The BDGP Splice Site Prediction tool predicts that the c.96-11G>A substitution creates a new acceptor splice site, nine nucleotides upstream from the normal intron 2 acceptor splice site. If the new splice site is used, it is predicted that an additional three amino acids, SerSerCys, would be incorporated into the protein between amino acids Gly31 and Arg32, potentially disrupting protein function.
The PolyPhen-2 algorithm predicts that p.Tyr358Cys is probably damaging.
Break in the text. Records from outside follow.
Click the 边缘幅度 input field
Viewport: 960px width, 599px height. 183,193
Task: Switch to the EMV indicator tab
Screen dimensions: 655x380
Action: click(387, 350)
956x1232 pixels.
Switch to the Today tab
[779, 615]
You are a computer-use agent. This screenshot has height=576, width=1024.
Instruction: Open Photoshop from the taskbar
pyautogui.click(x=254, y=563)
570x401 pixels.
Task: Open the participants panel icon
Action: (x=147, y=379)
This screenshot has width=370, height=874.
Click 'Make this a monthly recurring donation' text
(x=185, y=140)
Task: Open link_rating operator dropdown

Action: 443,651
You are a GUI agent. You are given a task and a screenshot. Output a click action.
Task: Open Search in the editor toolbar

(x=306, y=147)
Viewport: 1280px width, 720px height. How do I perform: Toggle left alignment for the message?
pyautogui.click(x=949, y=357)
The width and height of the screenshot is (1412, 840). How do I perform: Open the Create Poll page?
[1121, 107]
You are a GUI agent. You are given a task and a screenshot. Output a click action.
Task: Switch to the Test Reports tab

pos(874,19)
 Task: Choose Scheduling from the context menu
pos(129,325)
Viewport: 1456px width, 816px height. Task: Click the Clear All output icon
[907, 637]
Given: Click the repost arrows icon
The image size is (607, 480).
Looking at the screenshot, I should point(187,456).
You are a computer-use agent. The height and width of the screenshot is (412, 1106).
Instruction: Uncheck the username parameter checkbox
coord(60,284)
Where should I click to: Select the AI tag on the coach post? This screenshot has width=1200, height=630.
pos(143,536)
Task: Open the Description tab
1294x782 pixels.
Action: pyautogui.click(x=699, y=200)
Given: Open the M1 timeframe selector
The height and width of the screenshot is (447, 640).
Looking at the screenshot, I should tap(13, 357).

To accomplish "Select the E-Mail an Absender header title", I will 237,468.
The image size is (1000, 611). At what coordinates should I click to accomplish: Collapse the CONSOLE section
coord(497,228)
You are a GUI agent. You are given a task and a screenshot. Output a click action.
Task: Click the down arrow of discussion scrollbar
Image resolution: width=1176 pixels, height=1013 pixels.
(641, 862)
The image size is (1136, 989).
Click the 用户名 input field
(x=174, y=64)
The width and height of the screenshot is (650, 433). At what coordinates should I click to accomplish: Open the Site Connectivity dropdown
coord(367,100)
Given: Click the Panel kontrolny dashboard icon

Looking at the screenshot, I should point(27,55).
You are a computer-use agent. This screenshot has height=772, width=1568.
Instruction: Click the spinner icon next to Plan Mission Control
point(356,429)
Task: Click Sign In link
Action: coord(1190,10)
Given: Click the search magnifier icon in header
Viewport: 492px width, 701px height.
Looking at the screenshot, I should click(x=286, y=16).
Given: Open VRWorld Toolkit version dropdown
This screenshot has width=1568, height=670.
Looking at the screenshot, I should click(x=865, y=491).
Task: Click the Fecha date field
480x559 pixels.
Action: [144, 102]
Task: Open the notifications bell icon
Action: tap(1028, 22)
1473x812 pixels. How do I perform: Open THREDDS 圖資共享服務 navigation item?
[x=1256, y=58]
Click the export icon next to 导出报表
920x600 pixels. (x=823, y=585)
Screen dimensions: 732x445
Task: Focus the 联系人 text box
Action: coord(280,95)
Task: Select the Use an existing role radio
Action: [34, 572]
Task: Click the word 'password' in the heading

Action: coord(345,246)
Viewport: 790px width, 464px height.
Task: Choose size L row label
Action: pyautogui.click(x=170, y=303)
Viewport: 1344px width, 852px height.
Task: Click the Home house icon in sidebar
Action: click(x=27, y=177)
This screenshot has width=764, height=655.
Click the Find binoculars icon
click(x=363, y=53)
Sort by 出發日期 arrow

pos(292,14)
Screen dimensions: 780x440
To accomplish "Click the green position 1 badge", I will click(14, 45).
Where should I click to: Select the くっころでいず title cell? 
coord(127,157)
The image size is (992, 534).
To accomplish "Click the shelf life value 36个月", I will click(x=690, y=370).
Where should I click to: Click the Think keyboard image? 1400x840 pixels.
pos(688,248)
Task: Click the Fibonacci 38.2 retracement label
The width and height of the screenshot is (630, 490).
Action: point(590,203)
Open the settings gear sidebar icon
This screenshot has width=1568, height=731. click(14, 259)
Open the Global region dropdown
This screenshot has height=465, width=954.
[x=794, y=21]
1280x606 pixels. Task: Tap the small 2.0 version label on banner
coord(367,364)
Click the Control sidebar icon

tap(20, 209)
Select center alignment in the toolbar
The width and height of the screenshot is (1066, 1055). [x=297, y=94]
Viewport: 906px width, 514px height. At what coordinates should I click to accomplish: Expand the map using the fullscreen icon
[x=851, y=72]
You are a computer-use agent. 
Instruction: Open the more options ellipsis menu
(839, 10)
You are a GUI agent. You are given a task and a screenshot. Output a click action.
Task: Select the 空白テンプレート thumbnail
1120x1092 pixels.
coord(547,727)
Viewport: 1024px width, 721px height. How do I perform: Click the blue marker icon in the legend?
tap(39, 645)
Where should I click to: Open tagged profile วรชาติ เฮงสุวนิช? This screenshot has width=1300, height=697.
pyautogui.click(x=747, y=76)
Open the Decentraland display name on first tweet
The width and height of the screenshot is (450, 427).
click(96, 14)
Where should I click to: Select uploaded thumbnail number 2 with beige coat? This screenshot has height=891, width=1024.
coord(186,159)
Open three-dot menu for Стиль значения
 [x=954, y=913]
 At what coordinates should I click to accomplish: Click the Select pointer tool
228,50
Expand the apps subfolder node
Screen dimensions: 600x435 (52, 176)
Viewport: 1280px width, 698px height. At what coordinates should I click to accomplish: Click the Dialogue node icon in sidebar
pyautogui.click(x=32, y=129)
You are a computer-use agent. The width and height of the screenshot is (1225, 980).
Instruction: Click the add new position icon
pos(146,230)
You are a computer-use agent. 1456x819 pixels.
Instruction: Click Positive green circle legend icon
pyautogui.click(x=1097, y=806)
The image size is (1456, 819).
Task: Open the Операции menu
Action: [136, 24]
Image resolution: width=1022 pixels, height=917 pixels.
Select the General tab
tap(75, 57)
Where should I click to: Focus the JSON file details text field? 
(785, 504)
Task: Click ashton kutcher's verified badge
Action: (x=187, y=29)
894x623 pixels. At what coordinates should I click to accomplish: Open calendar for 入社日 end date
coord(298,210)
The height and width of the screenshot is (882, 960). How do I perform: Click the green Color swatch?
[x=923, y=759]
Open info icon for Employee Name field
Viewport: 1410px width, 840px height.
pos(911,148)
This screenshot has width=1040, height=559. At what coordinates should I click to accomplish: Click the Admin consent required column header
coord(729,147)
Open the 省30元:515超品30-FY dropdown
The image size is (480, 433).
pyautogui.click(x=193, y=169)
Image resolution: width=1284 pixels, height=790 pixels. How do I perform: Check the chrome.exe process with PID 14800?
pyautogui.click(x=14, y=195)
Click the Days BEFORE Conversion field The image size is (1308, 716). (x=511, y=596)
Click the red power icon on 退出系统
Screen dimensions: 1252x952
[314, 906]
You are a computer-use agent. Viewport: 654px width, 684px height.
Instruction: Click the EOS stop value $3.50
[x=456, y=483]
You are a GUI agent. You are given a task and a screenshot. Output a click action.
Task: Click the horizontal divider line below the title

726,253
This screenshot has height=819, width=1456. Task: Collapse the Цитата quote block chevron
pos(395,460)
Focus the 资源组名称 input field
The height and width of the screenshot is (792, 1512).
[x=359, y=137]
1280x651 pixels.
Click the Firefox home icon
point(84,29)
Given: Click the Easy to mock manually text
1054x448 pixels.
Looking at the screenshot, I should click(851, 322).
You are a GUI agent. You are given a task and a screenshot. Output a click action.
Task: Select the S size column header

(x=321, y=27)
No further analyses, such as multiple ligation-dependent probe amplification (MLPA) analysis to look for a large deletion, or sequencing of the promoter or introns was performed to look for a second mutation for Patient 5.
3. Results
3.1 Clinical history
A summary of the clinical and laboratory features for the five patients included in this study is shown in Table 1. All patients in our case series had hepatomegaly, elevated serum transaminases, and fasting hypoglycemia, although disease severity was variable. Ketosis was observed in some cases. Over time, with age and treatment, there was general improvement in the biochemical abnormalities for all of the patients. In four of the patients, hepatomegaly has lessened, or even normalized (Patient 2). Growth has improved for all of the patients, except Patient 5 who is now 5 years old and continues to follow a growth curve below the 5th percentile. Based on parental heights, his estimated final height would be at the 25th percentile.
Table 1.
Summary of clinical and laboratory features of 5 patients with liver PhK deficiency caused by mutations in PHKG2.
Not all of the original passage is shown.